図9のスペクトラム83は、エリア65に向けられた受信ビーム信号の周波数f4のスペクトラムである。図9に示すように、エリア65の隣接エリアの周波数f4帯には地上系無線セルラシステムの強い信号が存在しないため、エリア64の周波数f4帯からの信号が支配的となる。エリア65の受信ビーム信号の受信電力Pout(5,4)は、以下の式(4)で表すことができる。
Pout(5,4)
=Pin(5,4)+w×(Pin(2,4)+Pin(4,4)
+Pin(7,4)+Pin(11,4)) …(4)
したがって、図7と図9から明らかなように、次の式(5)が成り立つ。よって、エリア65に向けられた周波数f4の受信ビーム信号のスペクトラムと、エリア64に向けられた周波数f4の受信ビーム信号のスペクトラムを比較しても明らかなように、次式が成り立つ。
Pout(4,4) > Pout(5,4) …(5)
以上の式(3),(5)から、以下の式(6)が成り立つ。
Pout(3,4) > Pout(4,4) > Pout(5,4) …(6)
図10は、エリア63,64,65に対してそれぞれ受信ビームを向けた場合の受信スペクトラム(スペクトラム81〜83)を並べて示した図である。図10からわかるように、エリア63の地上系無線セルラシステムからの強い信号の影響によりPout(3,4)は高い値を示し、また、エリア63の地上系無線セルラシステムからの強い信号の影響がPout(4,4)に干渉成分として加わっている。
以上述べたような性質を利用し、干渉源検出部10は、受信FB8−1〜8−Mからの出力信号に基づいて求めた受信信号スペクトラムを、上記のPout(n,m)として用い、Pout(n,m)と既知であるアンテナパターンサイドローブの減衰量wとに基づいて、Pin(n,m)を算出する。なお、電力の周波数方向分解能の劣化を許容する場合、求める受信信号スペクトラムは、最小周波数単位で分波した信号である必要は無く、受信FB8−1〜8−M内の分波過程の、より粗い周波数単位で分波した信号を用いて求めてもよい。
具体的には、以下のようにPin(n,m)を求める。Pin(n,m)は、Pin(1,1),Pin(1,2),…,Pin(1,7)を周波数方向に並べたものが、図6−1のエリア61の電力(最上段)に対応し、同様に、Pin(n,1),Pin(n,2),…,Pin(n,7)を周波数方向にならべたものが、図6−1,図6−2に示した各スペクトラムとなる。しかし、サイドローブの影響により、干渉源検出部10が受信スペクトラムとして求めるのはPout(n,m)である。

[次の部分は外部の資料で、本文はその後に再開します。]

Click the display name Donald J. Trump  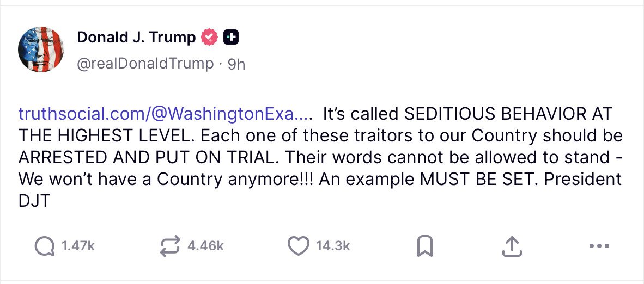point(136,38)
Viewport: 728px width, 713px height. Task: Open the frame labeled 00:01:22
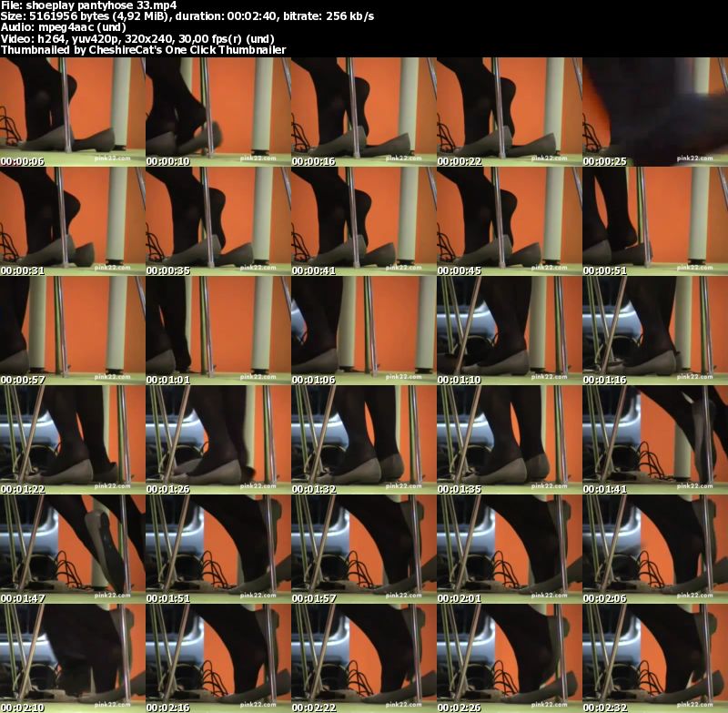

Pin(n,m)を求めるための計算の方法として、たとえば、Pout(n,m)とPin(n,m)との間には、上記の式(1),(2),(4)に示すように一定の関係がある。これらの関係を全てのn,mについて求め、連立方程式とし、連立方程式をPin(n,m)について解くことにより、Pin(n,m)を得ることができる。なお、この場合、n=Mとなり、n個の各エリアはそれぞれM個の受信ビームに対応する。
つぎに、干渉源検出部10は、各受信ビームエリアについて、得られたPin(n,m)の中に、自通信システムの通信に障害となるような強い干渉波が発生している受信ビームを検出する。

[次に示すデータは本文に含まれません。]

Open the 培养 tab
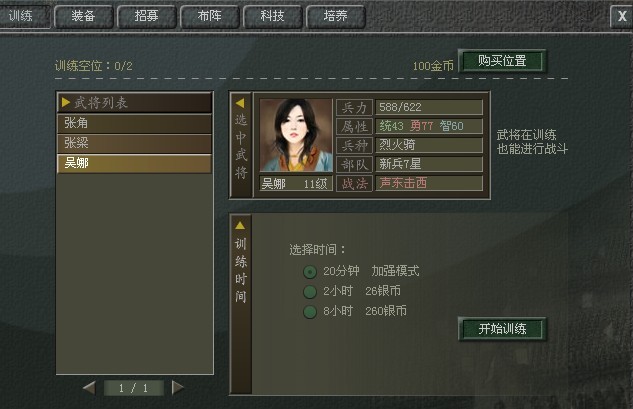(x=336, y=16)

この干渉波発生エリアの検出は、たとえば、Pin(n,m)に基づいて受信ビームごとに、その受信ビームに対応するPin(n,m)に基づいて所望波レベルSを求め、隣接するエリアのPin(n,m)に基づいてその所望波の周波数の干渉波レベルIを求め、S/I比を求める。そして、S/I比が所定の閾値より小さい受信ビームを抽出し、抽出した受信ビームに対して、干渉源として影響を及ぼしている隣接エリア(干渉源エリア)とその干渉量を検出する。そして、干渉源検出部10は、検出した干渉源エリアと干渉量を受信DBF制御部7に通知する。受信DBF制御部7は、従来技術とは異なり、自ら干渉波の到来方向を推定することはせず、干渉源検出部10からの干渉源エリアの情報に基づいてその干渉方向にヌル形成を行う。したがって、受信DBF制御部7の演算量は少なく、受信DBF制御部7は小規模の回路で実現することができる。
以上の一連の干渉除去処理を周期的に行うことで、干渉源が集中する都市部等の方向に対してのみヌル形成を実現することができ、軽い演算量で、マルチビーム衛星システムの干渉除去を実現することができる。
図11は、上述した干渉除去処理の処理手順の一例を示すフローチャートである。まず、受信DBF制御部7は、衛星の姿勢や位置情報に基づいて、各ビームエリアに向けた初期受信ビーム形成を行う(ステップS11)。つぎに、干渉源検出部10は、受信FB8−1〜8−Mの出力信号を平均することにより、受信ビームごとの受信信号スペクトラムを測定する(ステップS12)。すなわち、干渉源検出部10は、Pout(n,m)を求める。そして、干渉源検出部10は、上述のように連立方程式を解くことで、Pin(n,m)を求め、Pin(n,m)に基づいて強い干渉波が生じている隣接エリアを検出する(ステップS13)。
そして、干渉源検出部10は、強い干渉波が生じている隣接エリアが検出されたか否かを判断し(ステップS14)、検出された場合(ステップS14 Yes)は、干渉源エリアに対してヌル形成を行う(ステップS15)。具体的には、干渉源検出部10は、所望波を求めた受信ビームとその受信ビームに対する干渉源エリアと干渉量を受信DBF制御部7に通知し、受信DBF制御部7は、その受信ビームに対応するビームエリアにアンテナの指向性を向けつつ、干渉源エリアに対してヌル形成を実現するウエイト値を算出し、算出したウエイト値を受信DBFネットワーク6に出力する。そして、ステップS12に戻り処理を繰り返す。また、ステップS14で強い干渉波が生じている隣接エリアが検出されなかった場合(ステップS14 No)は、ステップS12に戻る。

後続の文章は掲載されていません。